I blackout dell’estate scorsa e lo scontro politico 

In California, considerata “un modello” nella transizione verde, l’elettricità venuta a mancare durante la crisi della scorsa estate ha raggiunto i 500 megawatt (meno dell’1 percento della domanda). In Texas, primo stato produttore di energia degli Stati Uniti (con il 41 percento di petrolio e il 25 percento di gas), il blackout elettrico è arrivato a 45.000 megawatt, di cui 30.000 generati a carbone, gas e nucleare e 16.000 provenienti da fonti rinnovabili (dati ERCOT, Electricity Reliability Council of Texas). Un paradosso che ha scatenato uno scontro politico. I repubblicani, capeggiati dal governatore Greg Abbott, hanno puntato il dito contro l’intermittenza delle fonti rinnovabili e in particolare contro l’eolico, fortemente incentivato ma rivelatosi fragile: le pale si sono ghiacciate. Per i democratici, il ‘Texas freeze’ ha mostrato come siano stati invece i combustibili fossili a non aver retto l’urto e come il Lone Star State abbia scontato un eccesso di deregulation e la mancanza di interconnessione con le altre reti elettriche della nazione. 
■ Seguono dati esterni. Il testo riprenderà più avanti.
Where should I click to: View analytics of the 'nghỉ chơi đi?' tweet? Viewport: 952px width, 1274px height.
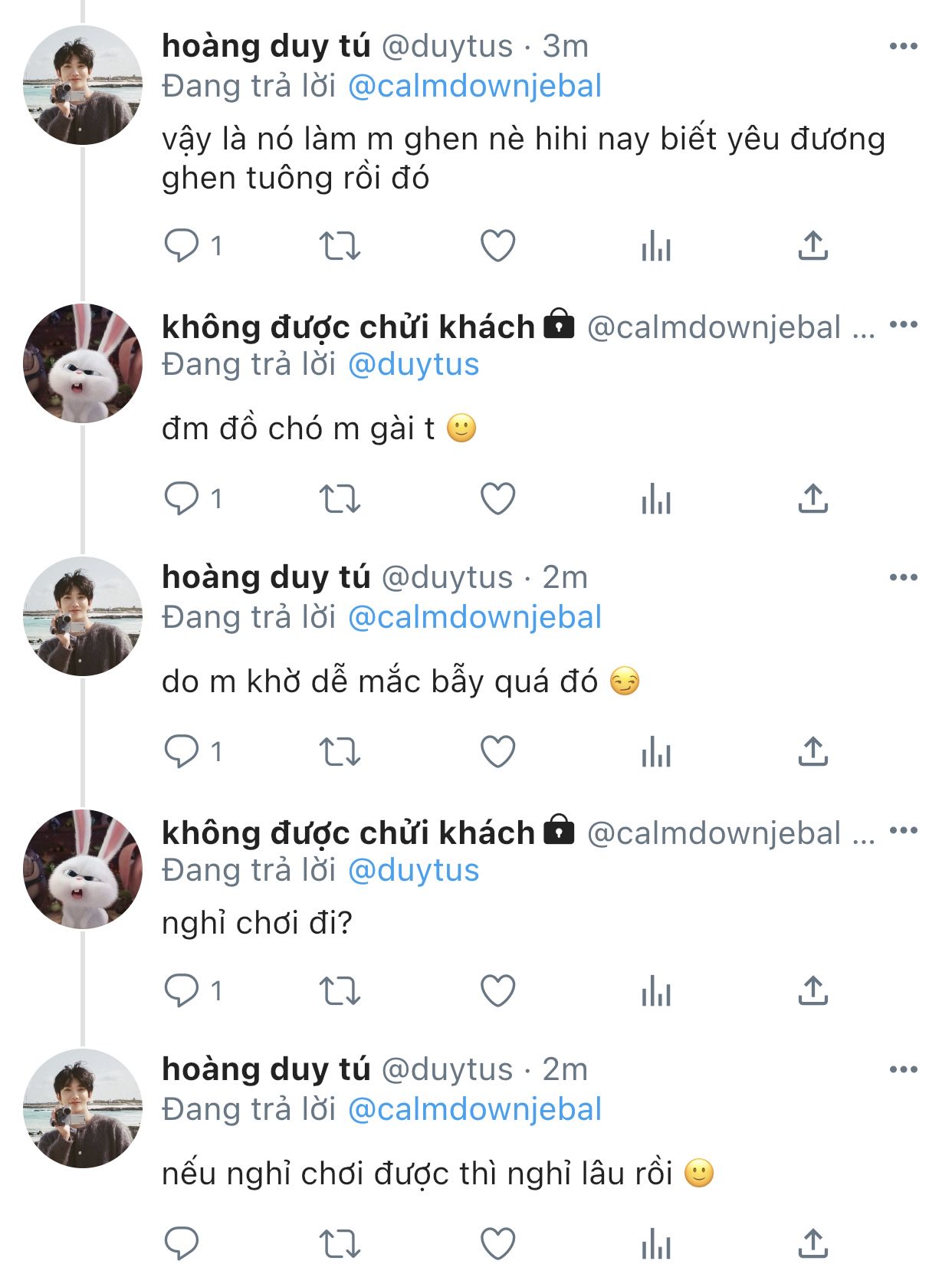(x=656, y=991)
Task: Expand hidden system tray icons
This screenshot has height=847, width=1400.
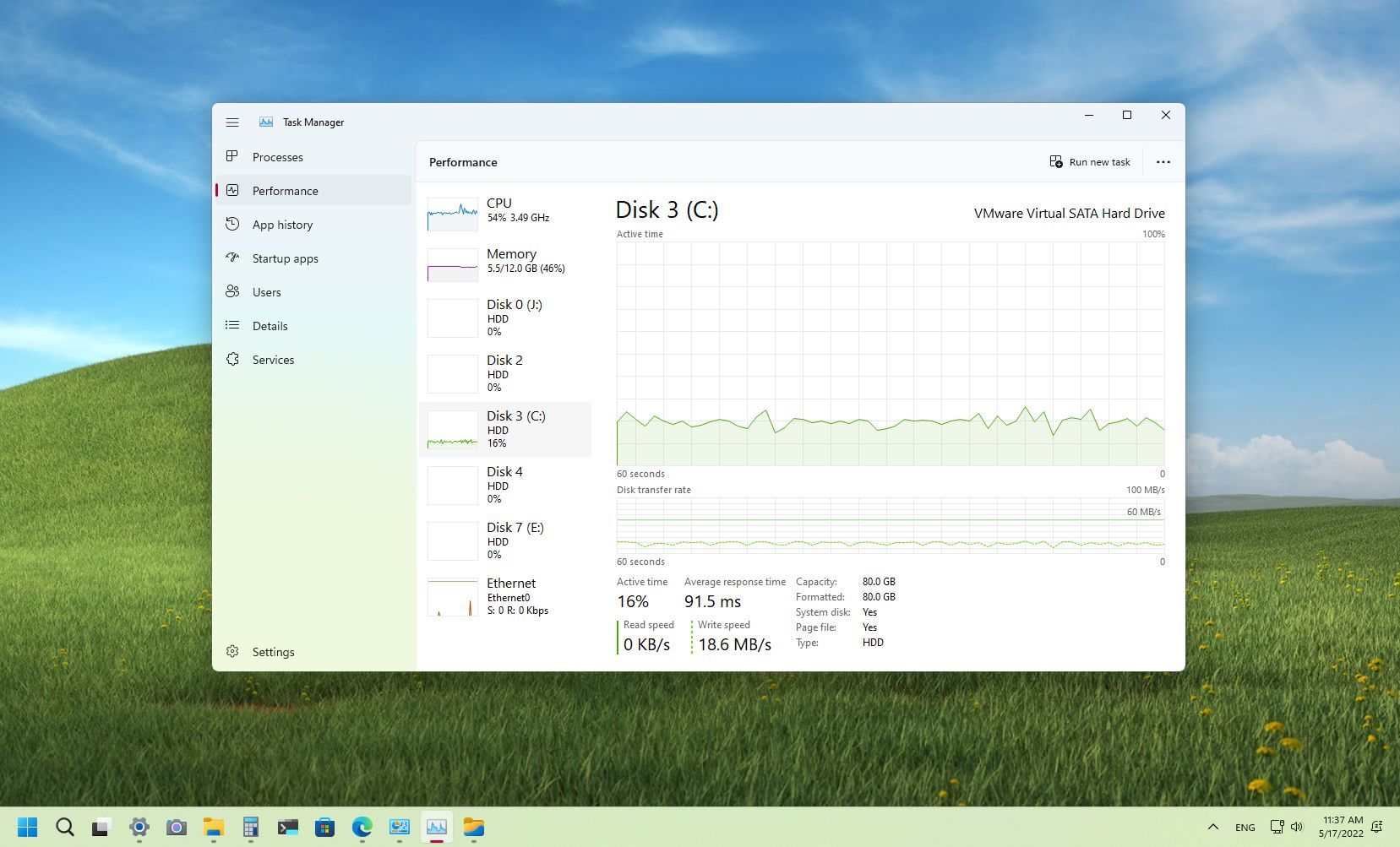Action: tap(1212, 828)
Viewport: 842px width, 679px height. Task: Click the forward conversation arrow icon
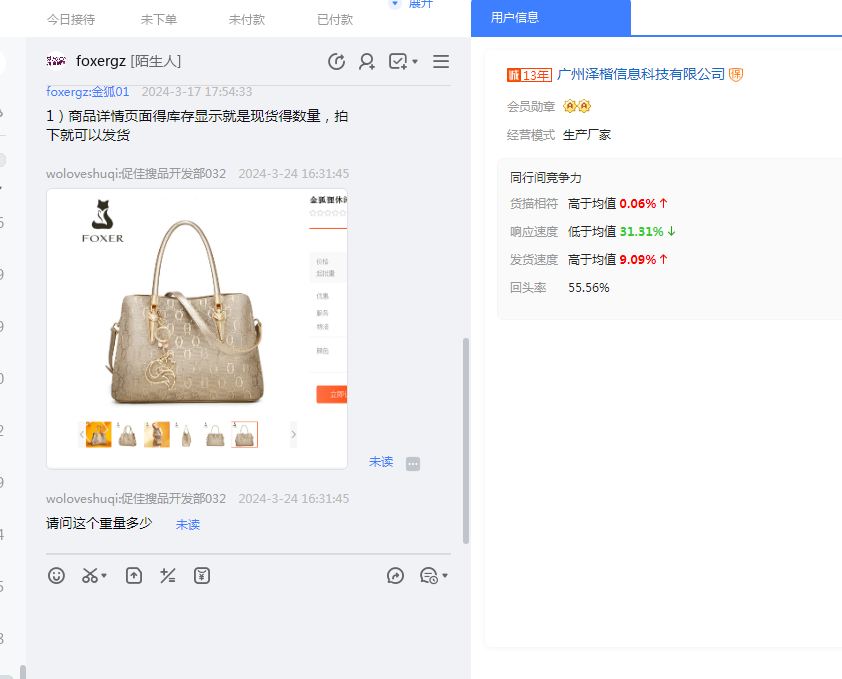[x=396, y=576]
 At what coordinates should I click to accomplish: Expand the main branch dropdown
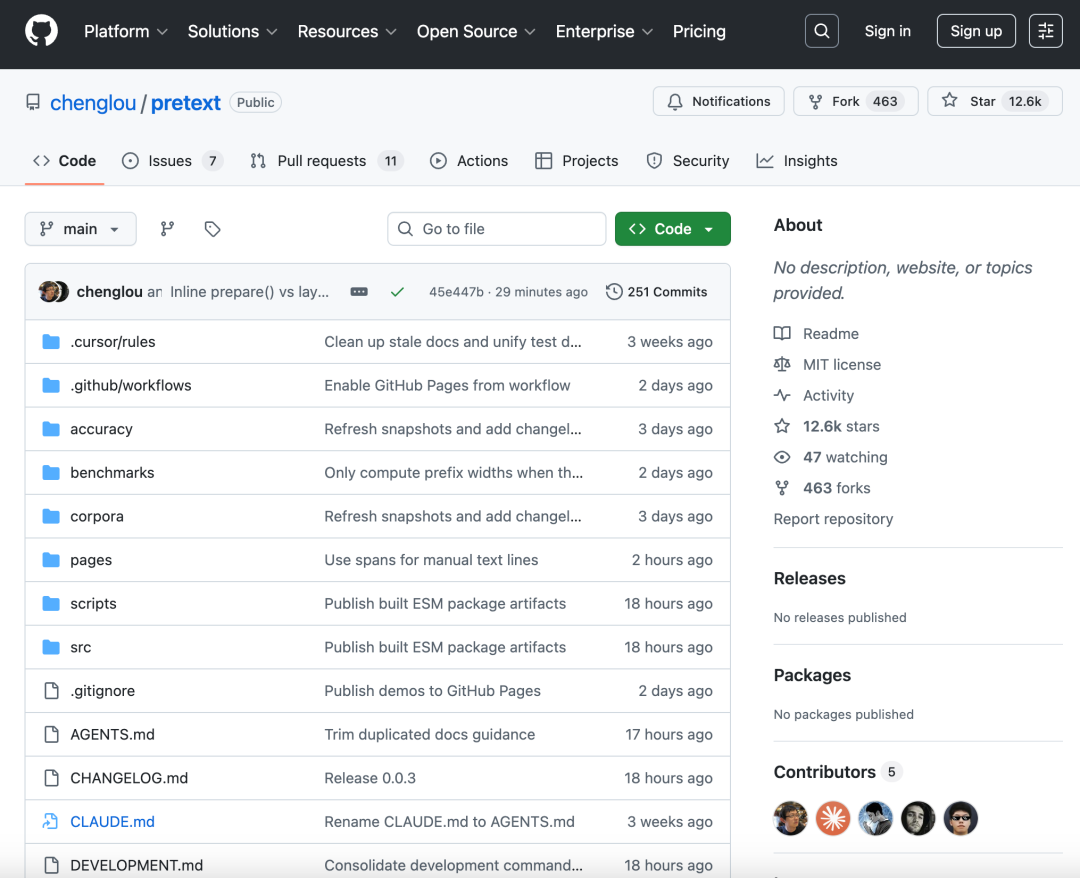80,228
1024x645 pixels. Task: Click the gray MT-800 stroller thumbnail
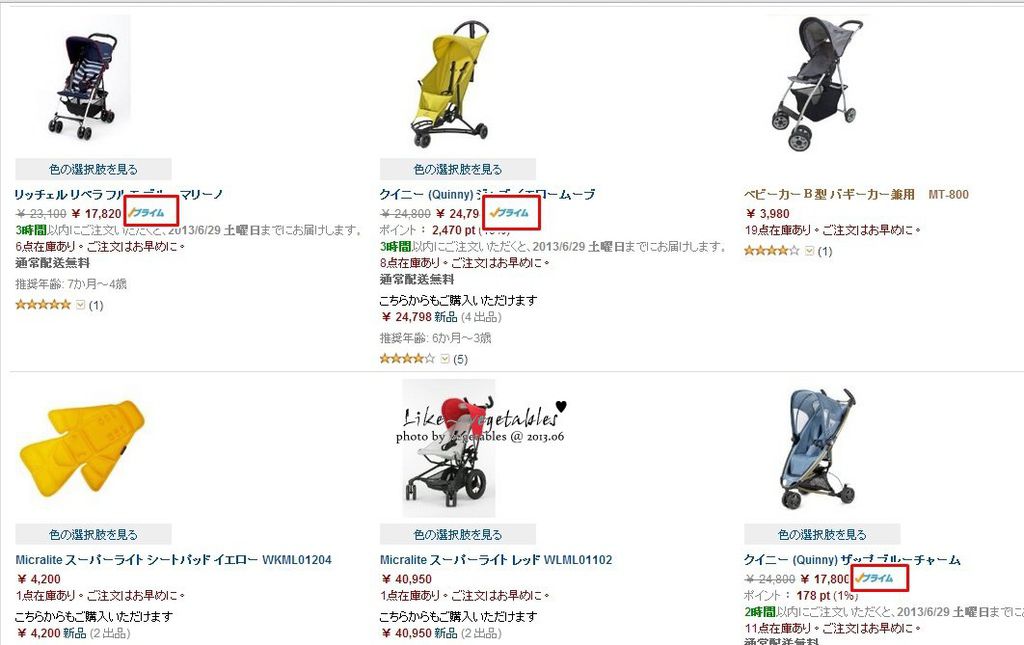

“Certo se ERCOT fosse stata più connessa alle regioni vicine negli ultimi decenni, probabilmente in Texas, dove la terra costa poco e le risorse sono abbondanti, sarebbe stata costruita maggiore capacità di generazione”,  ma “la verità - afferma Medlock - è che le fragilità sono state multiple, il fallimento è stato generalizzato e di proporzioni epiche. Basterebbero modifiche relativamente semplici alla regolamentazione per scongiurare simili calamità e l’auspicio è che ci si muova in questa direzione, evitando strumentalizzazioni politiche”. 

 

Il mix energetico texano dipende soprattutto dal gas naturale. Il vortice polare di febbraio ha “congelato” pure le fonti fossili: sono venuti meno fino a quattro milioni di barili di petrolio al giorno (quasi il 40 percento delle forniture USA), circa 6 milioni di capacità di raffinazione del Golfo del Messico (quasi il 30 percento del totale) e fino a 20 miliardi di piedi cubi al giorno di gas (il 20 percento del totale), come non era quasi mai successo prima nella storia dell’energia statunitense. Ma è come se fosse passato inosservato. “Ad attirare l’attenzione della gente, a fare notizia sulle prime pagine dei media del mondo, sono stati gli enormi blackout elettrici. Ed è facile capire il perché: le tragedie personali provocate dalla mancanza di elettricità sono state sconvolgenti. L’elettricità è la vera linfa vitale della moderna civilizzazione. L’impatto della carenza di forniture poi, a differenza di quanto non avvenga con il greggio, è immediato”, osserva Mark Finley, ex analista della Cia e ora ‘fellow’ del Baker Institute della Rice University nonché autore, con Medlock, del report “È tempo di aggiornare il programma per la sicurezza energetica dell’America”, con “le raccomandazioni per la nuova amministrazione” di Joe Biden, che preme per una transizione dai carburanti fossili alle tecnologie pulite come arma per combattere il cambiamento climatico. 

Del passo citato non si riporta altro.